*** EXCERPTED RECORDS Section Begins ***

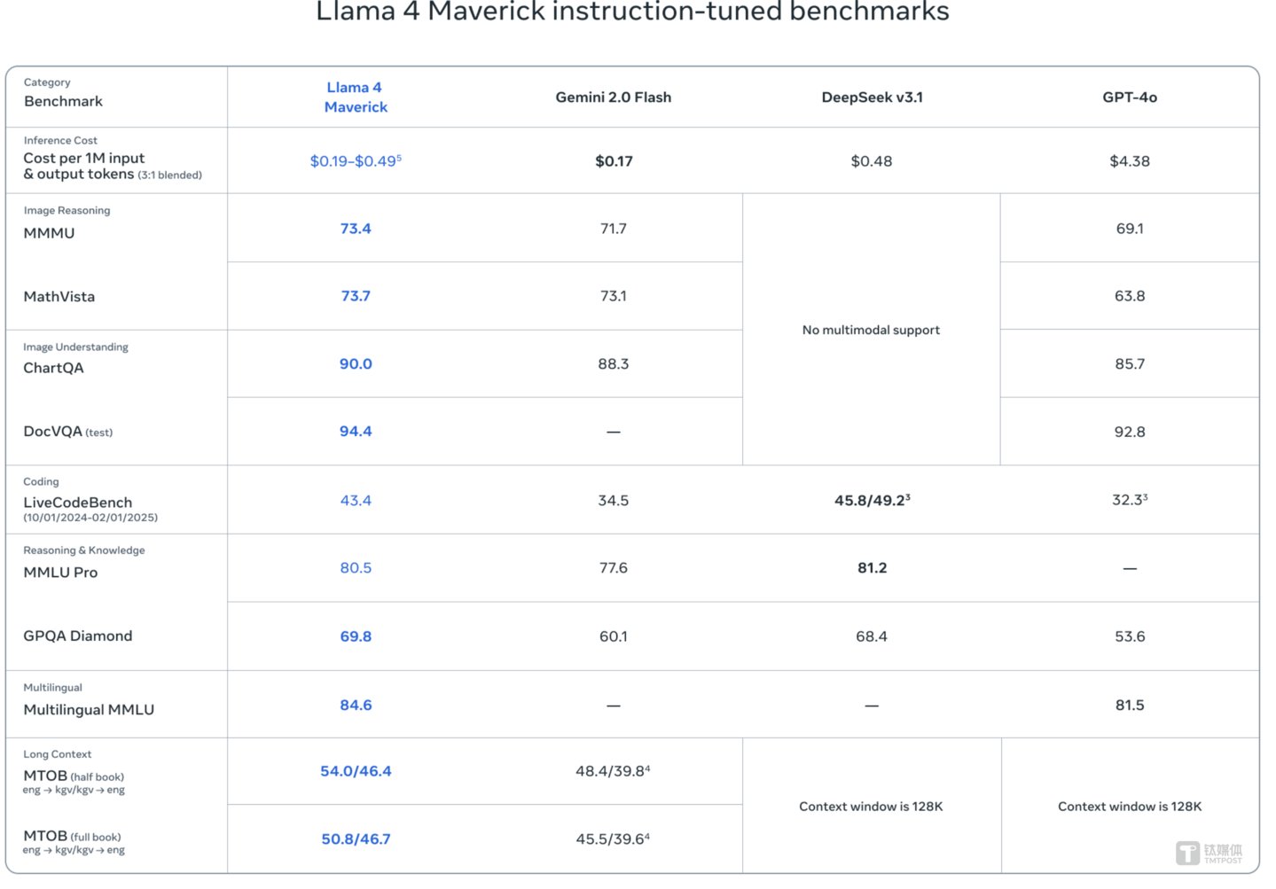Click the TMTPost watermark logo
This screenshot has height=889, width=1276.
[1209, 853]
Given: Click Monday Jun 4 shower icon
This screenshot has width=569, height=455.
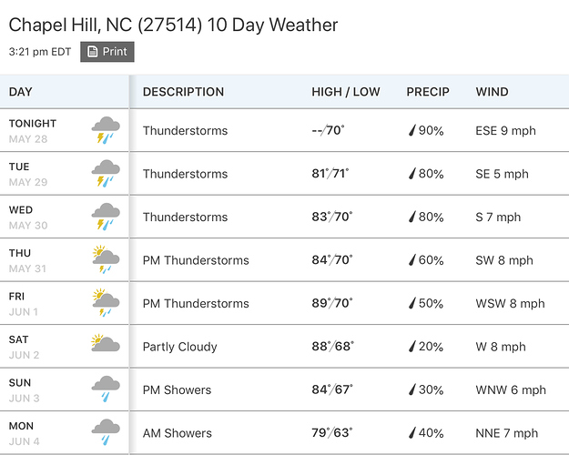Looking at the screenshot, I should 106,432.
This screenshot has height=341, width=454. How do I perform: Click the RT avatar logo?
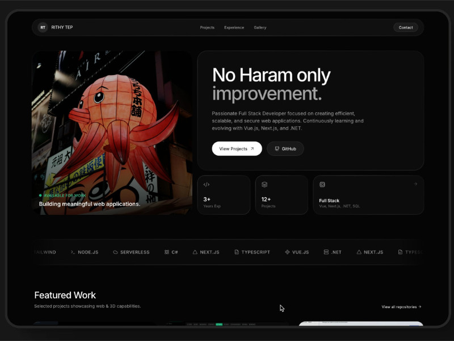coord(43,27)
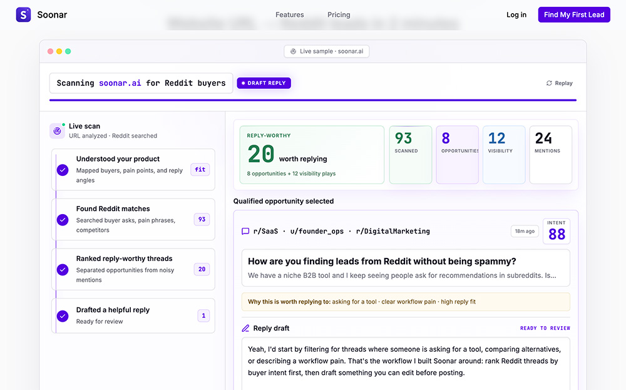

*** EXCERPTED RECORDS Section Ends ***

■ **TASK BRIEF**
From the line with "This screenshot has height=341, width=454." down to the last line of the entries above, set down every line exactly, apart from the pictures.

■ **YOUR SOLUTION**
This screenshot has height=341, width=454. How do I perform: Click the RT avatar logo?
coord(43,27)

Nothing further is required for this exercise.